»»
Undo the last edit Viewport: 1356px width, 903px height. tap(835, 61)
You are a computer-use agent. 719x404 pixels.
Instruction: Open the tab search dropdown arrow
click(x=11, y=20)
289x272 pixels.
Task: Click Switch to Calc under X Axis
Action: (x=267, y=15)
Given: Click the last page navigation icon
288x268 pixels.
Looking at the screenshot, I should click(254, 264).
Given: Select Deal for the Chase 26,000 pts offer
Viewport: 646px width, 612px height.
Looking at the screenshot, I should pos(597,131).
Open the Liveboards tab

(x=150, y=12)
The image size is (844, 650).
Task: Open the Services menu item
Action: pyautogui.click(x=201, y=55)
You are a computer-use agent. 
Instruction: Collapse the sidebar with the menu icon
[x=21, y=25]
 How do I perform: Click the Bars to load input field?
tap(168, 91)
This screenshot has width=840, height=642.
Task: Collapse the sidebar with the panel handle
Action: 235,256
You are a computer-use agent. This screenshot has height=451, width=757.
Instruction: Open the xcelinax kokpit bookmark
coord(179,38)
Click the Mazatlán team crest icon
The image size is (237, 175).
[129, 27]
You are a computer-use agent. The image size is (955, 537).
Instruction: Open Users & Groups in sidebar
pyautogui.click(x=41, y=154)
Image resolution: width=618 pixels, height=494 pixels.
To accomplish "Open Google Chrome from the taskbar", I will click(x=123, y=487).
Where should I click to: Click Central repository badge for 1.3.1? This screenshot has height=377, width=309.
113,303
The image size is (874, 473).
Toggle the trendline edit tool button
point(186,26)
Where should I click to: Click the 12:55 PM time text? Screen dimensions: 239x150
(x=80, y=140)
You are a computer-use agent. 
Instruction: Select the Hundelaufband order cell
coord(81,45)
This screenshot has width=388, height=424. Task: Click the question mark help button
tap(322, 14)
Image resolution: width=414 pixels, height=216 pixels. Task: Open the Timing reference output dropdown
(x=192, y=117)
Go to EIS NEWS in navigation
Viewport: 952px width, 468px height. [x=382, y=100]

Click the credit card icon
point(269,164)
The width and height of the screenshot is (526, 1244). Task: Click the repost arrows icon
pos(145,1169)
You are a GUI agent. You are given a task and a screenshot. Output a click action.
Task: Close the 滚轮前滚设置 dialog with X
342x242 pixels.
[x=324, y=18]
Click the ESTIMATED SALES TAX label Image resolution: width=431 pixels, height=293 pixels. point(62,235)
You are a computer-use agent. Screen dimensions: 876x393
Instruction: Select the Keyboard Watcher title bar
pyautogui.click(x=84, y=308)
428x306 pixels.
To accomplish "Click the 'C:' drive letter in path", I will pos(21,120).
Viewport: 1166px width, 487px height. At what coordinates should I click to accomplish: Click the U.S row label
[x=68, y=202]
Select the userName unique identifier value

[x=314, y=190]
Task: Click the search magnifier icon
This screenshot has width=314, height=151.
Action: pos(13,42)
««
• [What you have to do]: Tally the lines of the material in which the word "last" appears. Output the count alone.

• [Answer to this exercise]: 2